Residual Symptoms and the Risk of Relapse in Major Depression

Michael E. Thase, MD

Departments of Psychiatry, University of Pennsylvani​a School of Medicine, Philadelphia Veterans Affairs Medical Center, and the University of Pittsburgh Medical Center, Philadelphia and Pittsburgh

Major depressive disorder is one of the world’s leading causes of disability.1 To effectively treat patients with MDD who do not obtain the desired results with first-line antidepressants, psychiatrists sometimes use adjunctive therapies to try to optimize response.

In general, within 6 to 12 weeks of treatment, patients should begin to experience a resolution of symptoms. Response to an antidepressant is usually defined as at least a 50% improvement in depressive symptoms as measured by a validated assessment tool. As patients continue with treatment, they should enter remission (defined as having no or minimal symptoms) and return to their premorbid level of functioning.2 Unfortunately, many patients do not reach full remission with initial antidepressant treatment and may continue to have mild depressive symptoms despite showing some improvement. Such minor symptoms, in turn, convey an increased risk of subsequent relapse. Therefore, clinicians must not only help patients achieve remission but also eliminate any residual symptoms.

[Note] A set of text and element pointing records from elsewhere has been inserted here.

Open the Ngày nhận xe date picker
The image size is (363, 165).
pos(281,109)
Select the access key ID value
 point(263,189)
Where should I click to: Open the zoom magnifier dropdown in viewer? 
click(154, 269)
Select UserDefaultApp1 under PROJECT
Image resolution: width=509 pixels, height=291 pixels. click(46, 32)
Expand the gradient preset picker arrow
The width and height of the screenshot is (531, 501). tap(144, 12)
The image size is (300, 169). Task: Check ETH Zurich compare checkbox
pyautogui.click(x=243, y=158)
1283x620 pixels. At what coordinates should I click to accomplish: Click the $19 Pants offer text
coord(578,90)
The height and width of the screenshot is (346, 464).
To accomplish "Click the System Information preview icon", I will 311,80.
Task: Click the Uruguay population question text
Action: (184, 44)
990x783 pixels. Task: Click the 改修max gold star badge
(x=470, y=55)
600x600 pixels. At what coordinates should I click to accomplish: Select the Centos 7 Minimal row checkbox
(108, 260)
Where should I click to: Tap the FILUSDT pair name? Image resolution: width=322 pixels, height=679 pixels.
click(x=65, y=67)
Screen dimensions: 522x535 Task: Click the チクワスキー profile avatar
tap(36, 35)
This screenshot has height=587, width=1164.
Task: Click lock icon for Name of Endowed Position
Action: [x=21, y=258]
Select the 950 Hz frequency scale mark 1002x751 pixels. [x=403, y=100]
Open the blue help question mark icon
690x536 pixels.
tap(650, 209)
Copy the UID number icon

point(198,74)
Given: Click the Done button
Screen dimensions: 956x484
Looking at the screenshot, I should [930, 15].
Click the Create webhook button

First-Line Treatment Options

To help patients move from a state of illness to a state of wellness, should psychiatrists treat depression with pharmacotherapy, psychotherapy, or both? Focused psychotherapy and antidepressants have been proven to be effective treatments and have comparable effects in outpatient studies lasting 12 to 16 weeks.3,4 Both modalities have advantages. For pharmacology, it is the speed of action; for psychotherapy, it is the continuation of benefit after patients have reached remission and discontinued medication. Antidepressants have a faster onset of action but are more likely than psychotherapy to be associated with relapse when a patient discontinues them.2,5 Antidepressants also have characteristic side effects that are linked to their mechanism(s) of action. Deciding which approach to take should be strongly influenced by the patient’s preference. Starting both treatments together is recommended for patients with more severe, chronic, and complex forms of depression.2

Several different classes of antidepressants are now considered to be first-line options for therapy, including SSRIs, SNRIs, and bupropion.2 When choosing an antidepressant, one of the most important factors to consider is the patient’s past response to a given medication; if he or she has had a good experience with a particular agent, then using it again is preferable to choosing another agent. Because the efficacy of available antidepressants is similar, their side effect profile is what distinguishes them. Therefore, another important selection consideration is the patient’s anticipated tolerance of the side effects.2 Other issues to consider are half-life or drug interactions, as well as medication cost. For cost effectiveness, virtually all of the most widely prescribed antidepressants are generally now available in more affordable generic forms.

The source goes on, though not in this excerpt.